Aim of the task
Which rows below contain the string "slider"? Pick out each of them and copy it whole, treating uppercase and lowercase as different.

Entries
━━━━━━━━━━━━━━━━━━━━

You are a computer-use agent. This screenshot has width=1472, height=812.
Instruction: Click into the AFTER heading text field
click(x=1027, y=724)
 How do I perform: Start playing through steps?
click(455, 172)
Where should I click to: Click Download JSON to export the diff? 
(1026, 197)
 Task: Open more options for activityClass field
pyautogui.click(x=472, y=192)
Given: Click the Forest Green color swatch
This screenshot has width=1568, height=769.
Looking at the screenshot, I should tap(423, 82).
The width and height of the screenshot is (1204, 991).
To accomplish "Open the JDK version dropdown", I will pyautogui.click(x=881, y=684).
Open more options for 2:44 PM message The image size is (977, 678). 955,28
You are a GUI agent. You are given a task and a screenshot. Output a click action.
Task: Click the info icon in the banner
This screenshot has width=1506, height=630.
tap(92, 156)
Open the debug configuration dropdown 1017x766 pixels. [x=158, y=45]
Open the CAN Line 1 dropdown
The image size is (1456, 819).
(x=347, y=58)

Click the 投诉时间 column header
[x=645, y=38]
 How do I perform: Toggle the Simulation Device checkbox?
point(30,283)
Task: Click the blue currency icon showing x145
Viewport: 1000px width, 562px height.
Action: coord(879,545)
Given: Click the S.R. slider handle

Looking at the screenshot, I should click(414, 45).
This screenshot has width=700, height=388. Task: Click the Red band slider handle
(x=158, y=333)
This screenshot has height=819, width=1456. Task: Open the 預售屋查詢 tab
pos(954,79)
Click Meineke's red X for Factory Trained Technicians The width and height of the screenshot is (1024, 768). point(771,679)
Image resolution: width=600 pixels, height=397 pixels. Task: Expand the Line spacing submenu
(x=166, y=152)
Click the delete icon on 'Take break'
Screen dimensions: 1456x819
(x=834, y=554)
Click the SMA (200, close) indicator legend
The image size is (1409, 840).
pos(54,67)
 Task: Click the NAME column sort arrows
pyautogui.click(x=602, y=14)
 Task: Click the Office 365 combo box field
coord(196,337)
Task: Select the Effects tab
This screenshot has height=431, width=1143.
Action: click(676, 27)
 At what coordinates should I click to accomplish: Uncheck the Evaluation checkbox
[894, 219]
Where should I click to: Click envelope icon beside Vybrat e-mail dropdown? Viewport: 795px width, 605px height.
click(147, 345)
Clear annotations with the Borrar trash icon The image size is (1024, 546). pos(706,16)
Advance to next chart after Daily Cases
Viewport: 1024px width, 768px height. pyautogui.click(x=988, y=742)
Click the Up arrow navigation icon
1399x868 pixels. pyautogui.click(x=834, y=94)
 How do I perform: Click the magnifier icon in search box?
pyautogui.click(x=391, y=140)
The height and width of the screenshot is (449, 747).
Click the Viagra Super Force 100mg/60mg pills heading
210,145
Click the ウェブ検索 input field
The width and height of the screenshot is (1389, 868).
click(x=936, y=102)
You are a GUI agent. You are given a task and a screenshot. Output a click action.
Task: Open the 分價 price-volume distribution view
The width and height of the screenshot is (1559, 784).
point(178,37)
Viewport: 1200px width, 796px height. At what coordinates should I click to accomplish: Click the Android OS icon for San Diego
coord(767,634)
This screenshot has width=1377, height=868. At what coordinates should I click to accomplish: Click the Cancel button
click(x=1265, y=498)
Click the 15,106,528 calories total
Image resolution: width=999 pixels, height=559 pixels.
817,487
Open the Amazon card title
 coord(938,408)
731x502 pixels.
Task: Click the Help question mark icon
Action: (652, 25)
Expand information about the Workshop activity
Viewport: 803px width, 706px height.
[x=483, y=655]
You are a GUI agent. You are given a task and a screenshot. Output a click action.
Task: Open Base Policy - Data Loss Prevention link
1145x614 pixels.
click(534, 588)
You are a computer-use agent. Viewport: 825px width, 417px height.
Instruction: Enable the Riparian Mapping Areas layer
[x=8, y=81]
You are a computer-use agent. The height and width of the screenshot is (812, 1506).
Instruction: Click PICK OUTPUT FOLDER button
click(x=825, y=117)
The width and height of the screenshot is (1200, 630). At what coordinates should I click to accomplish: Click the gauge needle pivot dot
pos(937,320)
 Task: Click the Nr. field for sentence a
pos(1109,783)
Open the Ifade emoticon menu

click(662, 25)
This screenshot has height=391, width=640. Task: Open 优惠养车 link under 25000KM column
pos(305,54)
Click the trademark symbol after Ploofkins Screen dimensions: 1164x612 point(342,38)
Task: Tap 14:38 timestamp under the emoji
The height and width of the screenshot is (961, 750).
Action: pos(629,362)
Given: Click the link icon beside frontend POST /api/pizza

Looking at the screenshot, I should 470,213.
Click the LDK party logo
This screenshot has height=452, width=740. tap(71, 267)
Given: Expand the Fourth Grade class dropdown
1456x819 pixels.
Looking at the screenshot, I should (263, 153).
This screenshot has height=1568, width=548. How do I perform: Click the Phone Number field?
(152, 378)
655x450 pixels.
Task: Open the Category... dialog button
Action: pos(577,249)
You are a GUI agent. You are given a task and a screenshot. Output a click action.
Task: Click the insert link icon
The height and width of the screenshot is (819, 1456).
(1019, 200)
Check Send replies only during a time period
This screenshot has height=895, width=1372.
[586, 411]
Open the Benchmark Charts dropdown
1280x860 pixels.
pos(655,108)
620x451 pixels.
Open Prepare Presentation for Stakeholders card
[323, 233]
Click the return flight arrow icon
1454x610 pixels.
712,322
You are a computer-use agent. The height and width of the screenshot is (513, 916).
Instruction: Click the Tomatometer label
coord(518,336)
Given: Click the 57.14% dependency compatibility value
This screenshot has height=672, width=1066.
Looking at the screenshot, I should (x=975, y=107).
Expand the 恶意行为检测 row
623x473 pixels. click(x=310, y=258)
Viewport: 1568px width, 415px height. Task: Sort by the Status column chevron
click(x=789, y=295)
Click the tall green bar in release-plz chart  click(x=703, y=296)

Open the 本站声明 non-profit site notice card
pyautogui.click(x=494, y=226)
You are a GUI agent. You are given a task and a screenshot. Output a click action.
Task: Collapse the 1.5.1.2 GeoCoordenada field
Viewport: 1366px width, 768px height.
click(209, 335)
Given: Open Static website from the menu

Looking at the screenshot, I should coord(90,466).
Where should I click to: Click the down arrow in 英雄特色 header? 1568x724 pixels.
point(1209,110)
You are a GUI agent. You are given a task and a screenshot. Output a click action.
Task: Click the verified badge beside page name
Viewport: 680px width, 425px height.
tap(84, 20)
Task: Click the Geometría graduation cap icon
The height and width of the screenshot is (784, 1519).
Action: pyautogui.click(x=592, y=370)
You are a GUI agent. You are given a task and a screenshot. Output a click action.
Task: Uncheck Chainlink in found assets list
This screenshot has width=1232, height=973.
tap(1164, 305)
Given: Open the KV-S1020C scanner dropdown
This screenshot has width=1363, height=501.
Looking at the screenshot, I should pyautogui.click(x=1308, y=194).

━━━━━━━━━━━━━━━━━━━━

Response
Given: Click the S.R. slider handle
This screenshot has width=700, height=388. Task: Click the Red band slider handle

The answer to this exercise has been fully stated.